Пожилая леди принялась шумно жевать пропитанный сидром мякиш и задумчиво разглядывать внучку, которая, сосредоточенно нахмурив лоб, смотрела на огонь и наматывала волосы на палец. Несколько секунд обе молчали. Мари-Луиз убрала свой бокал сидра на приставной столик и вгляделась в горящие угли, боровшиеся с алебастровым холодом царившей снаружи зимы.
– На каждого человека, который сжигал еретиков, был свой святой Франциск? Не такова ли картина человеческой природы? На каждого Берию – свой коммунист-идеалист; на каждого Гиммлера – ласковый мальчик, который любит свою страну. Не волнуйся, бабушка, я не атеистка. Но и не Торквемада. Я думаю, что чувствую Бога вокруг себя – только иногда за шумом Его бывает плохо слышно. Но шум не плохой, а хороший, в том-то и проблема: на фоне плохого шума Он бы только выступил рельефнее, был бы лучше заметен. Именно из-за хорошего шума – мягкого атеизма, агностицизма святого Франциска – его трудно разглядеть. Я просто не знаю. В этом моя проблема – в незнании.
– Значит, тебе надо молиться, милая, молиться о благодати веры. Это дар.

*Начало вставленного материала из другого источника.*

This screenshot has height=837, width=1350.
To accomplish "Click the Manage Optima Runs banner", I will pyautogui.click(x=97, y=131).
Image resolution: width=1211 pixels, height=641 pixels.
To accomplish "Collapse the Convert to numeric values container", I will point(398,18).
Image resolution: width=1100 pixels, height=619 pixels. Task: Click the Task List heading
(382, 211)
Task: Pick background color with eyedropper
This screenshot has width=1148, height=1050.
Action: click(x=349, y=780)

– Но что, если он не дается?
– Просто молись об этом. Это все, что ты можешь сделать.
– Но кому? Мне нужна вера; а чтобы обрести веру, я должна молиться кому-то, сомневаясь, слышат ли меня и существует ли вообще тот, к кому я обращаюсь. И долго ли мне придется вымаливать веру?
– Быть может, всю жизнь. Тот факт, что ты о ней просишь, сам по себе является искуплением. Не на каждого снисходит откровение, но о нем все могут просить, и тот, кто просит, находится в состоянии благодати. Просто продолжай молиться.
Мари-Луиз с печальной улыбкой взглянула на бабушку и покачала головой.
– Я попытаюсь. Но целая жизнь… Не слишком ли долог этот срок, чтобы тратить его на попытки достучаться до кого-то, кого может и вовсе не быть; или на то, чтобы следовать учениям Церкви, которая может являться Божьим промыслом на земле, но в прошлом не всегда творила добро? Даже теперь она как будто заодно с маршалом и против британцев. Правильно ли это? Мне дан мозг и гироскоп – не будет ли грехом, если я не стану пользоваться ни тем, ни другим?
– Тут тебя может подстерегать грех гордыни. Ты возомнишь, будто знаешь больше Бога; будто тебе не нужен Бог.
– Но если Церковь противоречит гироскопу и мозгу?
– Тогда ты должна проникнуться смирением и признать, что ты всего лишь человек и не можешь противостоять ниспосланному слову Божьему и мудрости, накопленной отцами Церкви.
Мари-Луиз нахмурила лоб и ответила:
– Если придется выбирать, то я не смогу не последовать за своим гироскопом и здравым смыслом. Если у меня есть душа, то она как раз в них – и я предам ее, если поступлю иначе. Я попробую молиться. Думаю, я ничего не потеряю. Возможно, ко мне придет вера и я найду истинный путь. Сейчас я знаю только, что в мире много зла – и много добра. Но они перемешаны. Так и во мне. Я просто буду стараться делать все, что в моих силах. Что еще мне остается?